New York CIty Council Member Ben Kallos

New York Daily News NYC councilman pushing mandatory air quality tests near garbage stations through new bill by Erin Durkin

NYC councilman pushing mandatory air quality tests near garbage stations through new bill

A Manhattan City Councilman wants new tests to make sure New Yorkers aren't breathing in dangerous toxins near the city's trash stations.

Legislation being introduced Tuesday by Councilman Ben Kallos would mandate air quality monitoring at marine waste transfer stations.

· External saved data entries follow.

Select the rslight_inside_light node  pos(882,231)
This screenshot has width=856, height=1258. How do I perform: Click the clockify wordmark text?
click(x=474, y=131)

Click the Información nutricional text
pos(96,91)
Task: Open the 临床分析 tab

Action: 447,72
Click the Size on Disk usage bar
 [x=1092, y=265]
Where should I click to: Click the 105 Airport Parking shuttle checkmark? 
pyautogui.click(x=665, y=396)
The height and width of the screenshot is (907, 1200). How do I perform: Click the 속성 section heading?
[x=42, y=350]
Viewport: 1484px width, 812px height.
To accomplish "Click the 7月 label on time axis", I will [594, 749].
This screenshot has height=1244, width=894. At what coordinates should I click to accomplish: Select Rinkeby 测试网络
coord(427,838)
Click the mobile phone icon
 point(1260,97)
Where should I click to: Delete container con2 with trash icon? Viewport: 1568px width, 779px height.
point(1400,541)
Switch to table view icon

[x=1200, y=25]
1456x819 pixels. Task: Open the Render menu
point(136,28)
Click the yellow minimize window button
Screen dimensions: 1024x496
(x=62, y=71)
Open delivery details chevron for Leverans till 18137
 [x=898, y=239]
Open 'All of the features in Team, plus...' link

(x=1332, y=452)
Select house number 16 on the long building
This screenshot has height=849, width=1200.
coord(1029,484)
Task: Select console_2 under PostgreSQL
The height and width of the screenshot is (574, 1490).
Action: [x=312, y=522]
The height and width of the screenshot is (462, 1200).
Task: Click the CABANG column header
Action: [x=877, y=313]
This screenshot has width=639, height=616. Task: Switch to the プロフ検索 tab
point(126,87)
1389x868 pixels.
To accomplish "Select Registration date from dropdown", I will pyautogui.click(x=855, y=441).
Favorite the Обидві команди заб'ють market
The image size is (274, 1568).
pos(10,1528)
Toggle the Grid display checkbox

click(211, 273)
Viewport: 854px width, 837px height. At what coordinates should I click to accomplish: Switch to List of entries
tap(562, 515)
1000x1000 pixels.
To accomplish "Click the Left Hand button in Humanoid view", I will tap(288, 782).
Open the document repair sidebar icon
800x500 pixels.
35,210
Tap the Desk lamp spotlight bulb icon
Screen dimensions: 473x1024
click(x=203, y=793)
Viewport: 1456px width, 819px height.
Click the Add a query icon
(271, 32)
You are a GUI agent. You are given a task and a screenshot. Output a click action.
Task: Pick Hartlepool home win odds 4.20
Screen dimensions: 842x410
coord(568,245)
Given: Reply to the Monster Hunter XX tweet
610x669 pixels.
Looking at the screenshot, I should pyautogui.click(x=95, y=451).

The bill is targeted at a controversial garbage station slated to open on the upper East Side, and would apply to six stations from Greenwich Village and Gowanus to Gravesend.

The city would have to install air quality monitors and take readings every hour for nitrogen dioxide, carbon monoxide, sulfur dioxide, lead and ozone.

Kallos said he's mostly worried about pollution spewed by trucks serving the E. 91st St. station, which locals have fought to stop for years but environmental justice advocates say is necessary so trash doesn't keep getting dumped on poor outer borough neighborhoods.

"We're going to see hundreds of trucks coming into residential neighborhoods," he said. "We're looking at knowing [pollution levels] on an hour to hour, day to day basis because there are 35,000 children playing in a park near this garbage dump."

The planned station is near the Asphalt Greene recreation facility.

The city has pledged the station itself won't produce pollution, but Kallos said that should be monitored as well.

Under the legislation, officials would have to send a notification if any of the pollutants reach levels above the safe amount set by the Environmental Protection Agency.

A spokesman for the Sanitation Department said they haven't seen the bill.